TASK STATEMENT: Please count the lines of the items below that contain the word "beside", with case counting, and give only the number.

SUPPLIED RECORDS:
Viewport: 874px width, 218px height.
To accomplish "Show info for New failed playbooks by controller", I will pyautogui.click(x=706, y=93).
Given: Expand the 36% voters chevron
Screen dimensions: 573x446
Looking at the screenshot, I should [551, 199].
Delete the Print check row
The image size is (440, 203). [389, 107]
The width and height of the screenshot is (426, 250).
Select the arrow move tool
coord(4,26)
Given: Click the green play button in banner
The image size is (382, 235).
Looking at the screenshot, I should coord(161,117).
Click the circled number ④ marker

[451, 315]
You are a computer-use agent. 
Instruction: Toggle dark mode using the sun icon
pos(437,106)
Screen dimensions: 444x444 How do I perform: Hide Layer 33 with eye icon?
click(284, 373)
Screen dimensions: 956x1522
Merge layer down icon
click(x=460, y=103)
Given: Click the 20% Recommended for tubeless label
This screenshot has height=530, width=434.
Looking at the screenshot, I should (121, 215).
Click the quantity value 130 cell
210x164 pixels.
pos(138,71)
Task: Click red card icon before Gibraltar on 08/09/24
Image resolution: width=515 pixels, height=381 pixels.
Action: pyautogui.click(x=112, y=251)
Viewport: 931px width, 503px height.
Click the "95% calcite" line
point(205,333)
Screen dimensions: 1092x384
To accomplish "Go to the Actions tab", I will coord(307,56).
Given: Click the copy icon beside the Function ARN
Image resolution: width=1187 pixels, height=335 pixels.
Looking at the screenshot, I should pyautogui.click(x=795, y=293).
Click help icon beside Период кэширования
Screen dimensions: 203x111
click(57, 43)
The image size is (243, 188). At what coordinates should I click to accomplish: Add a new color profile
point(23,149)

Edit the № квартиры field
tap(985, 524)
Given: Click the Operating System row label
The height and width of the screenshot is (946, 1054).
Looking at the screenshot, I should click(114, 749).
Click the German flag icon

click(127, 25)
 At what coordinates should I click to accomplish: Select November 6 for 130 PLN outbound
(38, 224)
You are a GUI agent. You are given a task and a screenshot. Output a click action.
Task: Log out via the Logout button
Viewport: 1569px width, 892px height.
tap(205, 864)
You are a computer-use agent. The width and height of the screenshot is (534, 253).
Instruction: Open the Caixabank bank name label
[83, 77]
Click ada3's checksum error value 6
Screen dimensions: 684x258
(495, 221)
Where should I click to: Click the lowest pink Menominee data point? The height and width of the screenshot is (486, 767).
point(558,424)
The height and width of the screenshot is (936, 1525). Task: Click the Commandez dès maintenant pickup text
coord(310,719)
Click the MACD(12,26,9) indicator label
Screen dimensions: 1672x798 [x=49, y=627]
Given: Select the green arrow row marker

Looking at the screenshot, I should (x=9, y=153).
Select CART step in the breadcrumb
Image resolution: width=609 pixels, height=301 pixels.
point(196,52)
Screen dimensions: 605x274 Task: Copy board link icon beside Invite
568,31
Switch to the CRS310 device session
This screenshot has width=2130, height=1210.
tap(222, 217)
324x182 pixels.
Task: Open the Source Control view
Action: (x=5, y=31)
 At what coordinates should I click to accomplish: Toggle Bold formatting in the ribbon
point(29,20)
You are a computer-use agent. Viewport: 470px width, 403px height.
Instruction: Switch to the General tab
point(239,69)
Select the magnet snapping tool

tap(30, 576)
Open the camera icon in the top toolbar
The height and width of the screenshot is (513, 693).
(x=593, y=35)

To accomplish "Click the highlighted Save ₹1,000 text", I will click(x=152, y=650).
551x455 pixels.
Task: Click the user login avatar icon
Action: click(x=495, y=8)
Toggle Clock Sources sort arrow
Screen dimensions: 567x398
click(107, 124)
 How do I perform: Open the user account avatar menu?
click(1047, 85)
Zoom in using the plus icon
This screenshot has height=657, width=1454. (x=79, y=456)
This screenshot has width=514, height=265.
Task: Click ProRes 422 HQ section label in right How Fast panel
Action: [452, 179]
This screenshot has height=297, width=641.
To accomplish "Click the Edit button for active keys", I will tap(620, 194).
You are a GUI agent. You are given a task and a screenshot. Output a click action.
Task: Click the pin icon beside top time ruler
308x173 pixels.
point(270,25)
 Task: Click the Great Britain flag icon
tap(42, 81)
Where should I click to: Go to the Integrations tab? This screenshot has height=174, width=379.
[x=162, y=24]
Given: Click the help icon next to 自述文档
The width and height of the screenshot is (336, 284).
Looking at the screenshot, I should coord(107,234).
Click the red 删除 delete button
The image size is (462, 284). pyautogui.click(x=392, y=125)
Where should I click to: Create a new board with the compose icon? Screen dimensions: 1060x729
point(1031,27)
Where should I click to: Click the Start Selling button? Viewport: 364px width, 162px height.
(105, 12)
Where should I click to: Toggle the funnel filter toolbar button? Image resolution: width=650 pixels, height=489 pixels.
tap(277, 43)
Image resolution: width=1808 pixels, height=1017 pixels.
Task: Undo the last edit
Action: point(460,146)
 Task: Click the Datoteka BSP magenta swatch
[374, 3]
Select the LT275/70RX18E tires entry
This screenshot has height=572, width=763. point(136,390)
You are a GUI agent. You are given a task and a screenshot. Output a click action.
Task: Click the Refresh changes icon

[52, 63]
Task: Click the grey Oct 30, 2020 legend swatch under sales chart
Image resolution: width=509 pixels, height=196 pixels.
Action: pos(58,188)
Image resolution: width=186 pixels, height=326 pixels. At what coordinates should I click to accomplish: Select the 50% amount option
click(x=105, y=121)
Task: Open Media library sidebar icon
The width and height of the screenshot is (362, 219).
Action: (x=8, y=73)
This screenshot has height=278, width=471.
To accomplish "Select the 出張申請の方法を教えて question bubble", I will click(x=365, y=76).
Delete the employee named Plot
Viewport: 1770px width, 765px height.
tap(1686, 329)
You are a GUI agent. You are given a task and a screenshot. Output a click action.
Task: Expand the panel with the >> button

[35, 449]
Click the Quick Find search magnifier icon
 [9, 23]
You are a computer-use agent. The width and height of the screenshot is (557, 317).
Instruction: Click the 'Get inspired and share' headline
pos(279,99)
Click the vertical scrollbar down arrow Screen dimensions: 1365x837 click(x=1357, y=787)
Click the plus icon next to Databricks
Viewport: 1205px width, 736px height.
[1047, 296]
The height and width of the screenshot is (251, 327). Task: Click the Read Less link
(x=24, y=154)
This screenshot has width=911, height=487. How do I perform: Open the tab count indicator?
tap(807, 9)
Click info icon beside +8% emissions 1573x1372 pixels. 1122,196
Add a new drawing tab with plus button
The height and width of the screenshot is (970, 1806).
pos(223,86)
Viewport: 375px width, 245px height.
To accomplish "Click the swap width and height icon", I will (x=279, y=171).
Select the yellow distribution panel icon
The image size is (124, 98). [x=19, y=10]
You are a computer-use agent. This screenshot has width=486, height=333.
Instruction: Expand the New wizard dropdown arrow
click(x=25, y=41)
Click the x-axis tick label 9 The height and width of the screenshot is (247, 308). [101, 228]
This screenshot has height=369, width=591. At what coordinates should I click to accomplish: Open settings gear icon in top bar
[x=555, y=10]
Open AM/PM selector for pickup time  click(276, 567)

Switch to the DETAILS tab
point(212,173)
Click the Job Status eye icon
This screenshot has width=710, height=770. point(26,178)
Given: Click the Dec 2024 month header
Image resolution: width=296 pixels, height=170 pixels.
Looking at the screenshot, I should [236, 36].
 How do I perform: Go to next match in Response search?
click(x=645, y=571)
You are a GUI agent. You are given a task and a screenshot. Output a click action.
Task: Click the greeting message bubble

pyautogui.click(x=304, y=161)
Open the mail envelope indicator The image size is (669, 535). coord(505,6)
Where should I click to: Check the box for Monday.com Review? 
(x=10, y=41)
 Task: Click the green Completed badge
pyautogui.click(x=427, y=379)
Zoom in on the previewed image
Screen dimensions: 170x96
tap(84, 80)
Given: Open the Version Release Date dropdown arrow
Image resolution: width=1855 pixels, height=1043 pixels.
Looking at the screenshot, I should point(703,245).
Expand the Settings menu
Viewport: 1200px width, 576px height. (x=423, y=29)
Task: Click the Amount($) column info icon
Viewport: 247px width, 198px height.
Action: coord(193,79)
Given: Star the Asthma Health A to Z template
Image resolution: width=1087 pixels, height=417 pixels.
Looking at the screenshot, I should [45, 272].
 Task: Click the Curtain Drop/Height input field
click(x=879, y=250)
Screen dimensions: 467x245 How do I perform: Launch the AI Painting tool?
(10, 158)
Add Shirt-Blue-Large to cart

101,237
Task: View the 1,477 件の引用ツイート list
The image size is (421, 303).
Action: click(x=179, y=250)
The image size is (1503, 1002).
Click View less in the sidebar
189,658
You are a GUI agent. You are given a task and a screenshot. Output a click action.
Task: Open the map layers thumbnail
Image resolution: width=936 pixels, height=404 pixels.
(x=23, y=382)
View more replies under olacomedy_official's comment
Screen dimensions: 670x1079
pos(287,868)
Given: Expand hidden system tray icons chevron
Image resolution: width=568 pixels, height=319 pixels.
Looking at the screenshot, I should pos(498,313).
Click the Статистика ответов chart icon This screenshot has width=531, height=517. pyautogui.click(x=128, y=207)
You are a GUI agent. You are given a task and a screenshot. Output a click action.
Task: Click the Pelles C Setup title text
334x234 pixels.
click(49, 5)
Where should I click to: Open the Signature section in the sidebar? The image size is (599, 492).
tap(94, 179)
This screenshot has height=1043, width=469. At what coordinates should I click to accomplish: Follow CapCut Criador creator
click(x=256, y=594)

EXPECTED ANSWER: 5